Idiopathic Ridiculopathy Consortium returns to the cabaret stage of L’Etage for an eight-performance run of David Ives’ ALL IN THE TIMING, a 75-minute collection of one-act comedies that explores alternate realities by asking the ubiquitous question, “What if?” Performed by a stellar ensemble of six IRC regulars (Tina Brock, Andrew Carroll, Jennifer MacMillan, Kristen Norine, Bob Schmidt, and David Stanger), the set of six shorts provides perfect paradoxes for the company’s signature style of meaningful absurdity, filled with intelligent wit, intellectual references, and intriguing allusions.

What if “The Philadelphia” were a metaphysical black hole in physical New York, where everything is reversed, everyone is contrary, and “No matter what you ask for, you can’t get it”? What if three chimps, named after renowned authors, were given typewriters in a behavioral-science observation lab, while monkeying around and munching on bananas and peanuts? Would their random typing of “Words, Words, Words” eventually result in Hamlet? What if we all shared “The Universal Language” of Unamunda? Would lonely people communicate better, lose their self-conscious impediments, and find happiness? What if post-modern composer “Philip Glass Buys a Loaf of Bread”? Would his experience in the bakery be as ‘unchanging’ as his reiterative minimalist music? What if we could hit the reset button, turn back time, and replay the unfortunate episodes of our lives? Would an awkward encounter between two lovelorn strangers become a “Sure Thing,” and would there be “Variations on the Death of Trotsky,” so that the revolutionary leader could evade his fate and rewrite history? Or would destiny always intervene?

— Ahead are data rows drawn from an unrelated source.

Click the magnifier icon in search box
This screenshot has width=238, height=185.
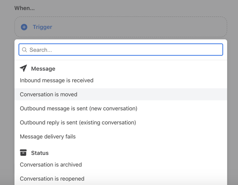[x=24, y=50]
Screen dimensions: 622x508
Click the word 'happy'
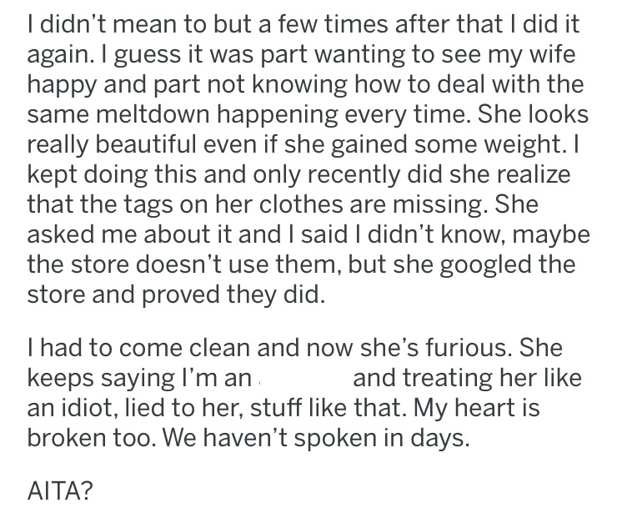[x=62, y=86]
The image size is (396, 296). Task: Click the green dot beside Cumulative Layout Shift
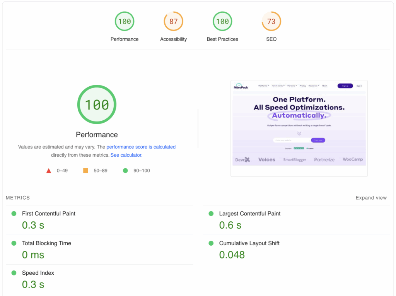coord(211,243)
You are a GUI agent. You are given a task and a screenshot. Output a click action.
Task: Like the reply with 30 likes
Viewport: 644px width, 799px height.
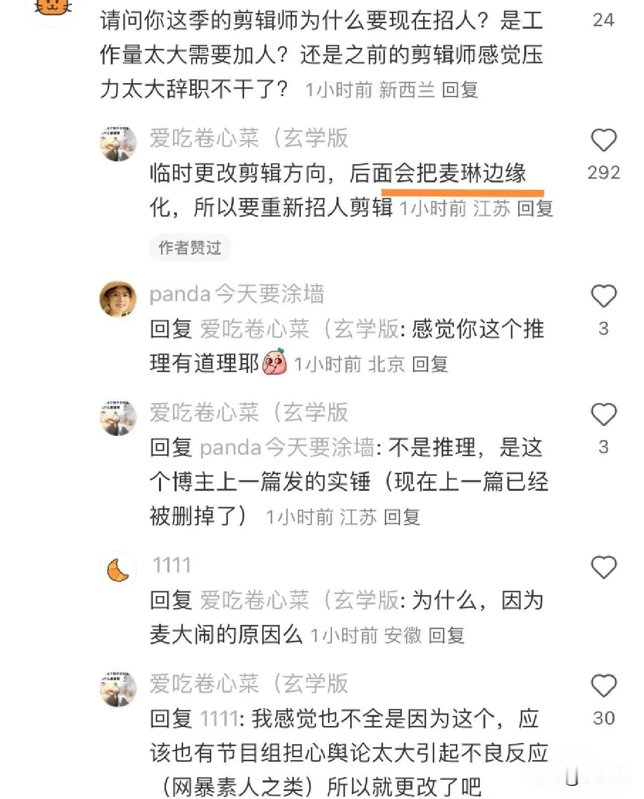(x=604, y=686)
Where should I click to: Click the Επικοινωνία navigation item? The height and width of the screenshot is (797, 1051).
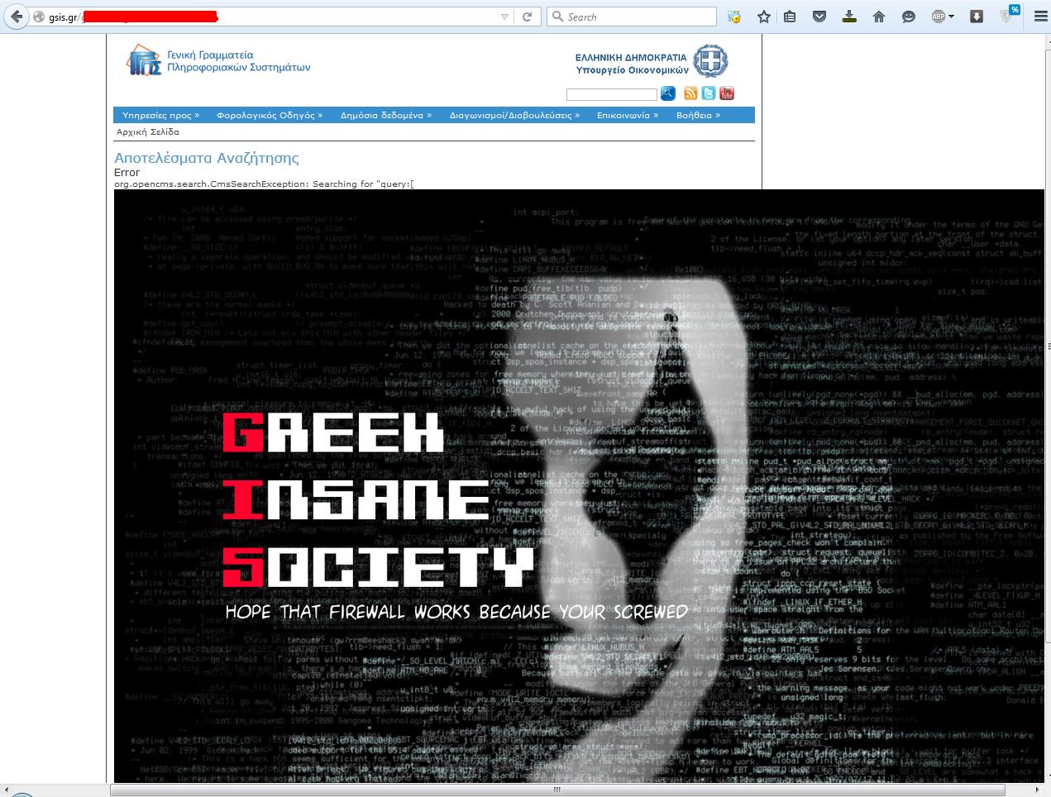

Those are the existentialist dilemmas addressed in the IRC’s ridiculously smart and entertaining production. Directed with fast-paced energy by Brock, Stanger, and Norine, the actors are flawless in their rapid-fire delivery, as they tackle the nonsense of life with serious hilarity and meet the demands of the playwright’s complex wordplay with seemingly effortless fluidity. Stanger is especially impressive in his fluent jabbering of Unamunda, as he teaches the fraudulent new language to the enthusiastic quick-study Norine, in a sequence that pays homage to the French Princess Katherine’s English lesson from Shakespeare’s Henry V. Brock and Schmidt are perfectly paired as the romantic misfits who repeatedly take back self-defeating comments on their first unexpected encounter, and Carroll and MacMillan excel at the expressive physical comedy inherent in their roles as the doomed Trotsky and his wife. Costumier Erica Hoelscher, prop designer Mark Williams, light and sound operator Gil Johnson, and musical director Norine provide an engagingly clever design for the delightfully zany show. It all adds up to one terrific time with the IRC’s ALL IN THE TIMING!

[L’Etage, 624 S. 6th St., 2nd floor] October 28-November 7, 2015idiopathicridiculopathyconsortium.org.